CULLEN v. The STATE.

No. A96A1322.

Court of Appeals of Georgia.

October 16, 1996.

*621 Saia & Richardson, Joseph J. Saia, Peachtree City, for appellant.

William T. McBroom III, District Attorney, James E. Hardin, Assistant District Attorney, for appellee.

BIRDSONG, Presiding Judge.

Brian C. Cullen appeals his conviction in October 1995 for driving under the influence of alcohol and failure to maintain lane in November 1994. He contends the trial court erred by denying his motion in limine seeking to suppress evidence of the results from the Intoxilyzer 5000 because the Intoxilyzer 5000 had not been properly approved for use in the state at the time his breath was measured, because a proper foundation was not laid that the machine was operating with all its original components and parts, and because a certificate of calibration and maintenance and a certificate authorizing the Tyrone police to use the machine were not introduced. Held:

1. Cullen's allegation regarding the approval of the Intoxilyzer 5000 is controlled by Corner v. State, 223 Ga.App. 353, 477 S.E.2d 593. Accordingly, this enumeration of error is without merit.

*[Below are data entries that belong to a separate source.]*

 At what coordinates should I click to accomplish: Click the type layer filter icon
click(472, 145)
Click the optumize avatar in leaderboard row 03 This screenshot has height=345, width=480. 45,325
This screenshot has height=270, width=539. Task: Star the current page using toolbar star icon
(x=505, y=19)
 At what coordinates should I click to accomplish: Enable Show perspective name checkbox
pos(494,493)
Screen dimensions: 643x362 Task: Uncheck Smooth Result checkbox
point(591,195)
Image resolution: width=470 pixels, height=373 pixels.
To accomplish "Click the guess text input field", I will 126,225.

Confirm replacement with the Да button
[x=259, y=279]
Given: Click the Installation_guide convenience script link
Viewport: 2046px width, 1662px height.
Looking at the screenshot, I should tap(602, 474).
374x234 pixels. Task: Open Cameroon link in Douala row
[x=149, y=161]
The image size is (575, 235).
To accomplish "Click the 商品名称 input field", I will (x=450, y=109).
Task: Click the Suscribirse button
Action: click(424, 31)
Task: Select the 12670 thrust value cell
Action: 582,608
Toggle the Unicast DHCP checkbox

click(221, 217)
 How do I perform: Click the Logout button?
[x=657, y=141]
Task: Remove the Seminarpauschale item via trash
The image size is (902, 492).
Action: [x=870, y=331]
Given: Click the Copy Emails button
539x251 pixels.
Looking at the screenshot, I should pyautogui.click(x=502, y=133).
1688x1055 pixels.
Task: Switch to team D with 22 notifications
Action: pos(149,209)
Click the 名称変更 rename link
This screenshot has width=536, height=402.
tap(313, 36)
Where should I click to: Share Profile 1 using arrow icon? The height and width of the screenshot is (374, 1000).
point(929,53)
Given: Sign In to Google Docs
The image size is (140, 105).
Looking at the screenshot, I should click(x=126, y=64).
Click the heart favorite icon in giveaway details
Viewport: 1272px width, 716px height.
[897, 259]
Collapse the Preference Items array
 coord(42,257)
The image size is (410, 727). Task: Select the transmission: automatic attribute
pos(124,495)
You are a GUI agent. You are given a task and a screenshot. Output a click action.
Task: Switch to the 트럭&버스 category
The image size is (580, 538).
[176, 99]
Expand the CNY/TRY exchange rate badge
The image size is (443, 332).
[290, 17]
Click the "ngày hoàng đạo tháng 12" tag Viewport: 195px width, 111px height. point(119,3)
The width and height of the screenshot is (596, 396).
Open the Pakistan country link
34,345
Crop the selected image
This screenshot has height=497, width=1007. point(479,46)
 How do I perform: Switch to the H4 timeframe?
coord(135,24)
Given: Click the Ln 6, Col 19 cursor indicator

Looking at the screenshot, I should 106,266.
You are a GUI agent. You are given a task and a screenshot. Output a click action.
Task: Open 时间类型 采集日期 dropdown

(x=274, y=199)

2. Cullen's allegation that the trial court erred by admitting the results of the Intoxilyzer 5000 because the prosecution did not establish through the certificate required by OCGA § 40-6-392(a) that the Intoxilyzer 5000 had all of its electronic and operating components attached and in working order, however, is controlled in his favor by State v. Hunter, 221 Ga.App. 837, 473 S.E.2d 192 and State v. Kampplain, 223 Ga.App. 16, 477 S.E.2d 143. Under OCGA § 40-6-392(a) and (f) the prosecution was required to introduce the certificate of compliance required by OCGA § 40-6-392(a). "The plain and unequivocal language of Section 5 of the April 1995 act makes the act retroactively applicable to all pending cases." State v. Hunter, supra. Accordingly, Cullen's conviction must be reversed and the case remanded to the trial court with instruction to grant Cullen's motion to suppress.

3. In view of our disposition in Division 2, Cullen's other enumerations are moot.

Judgment reversed.

BEASLEY, C.J., and BLACKBURN, J., concur.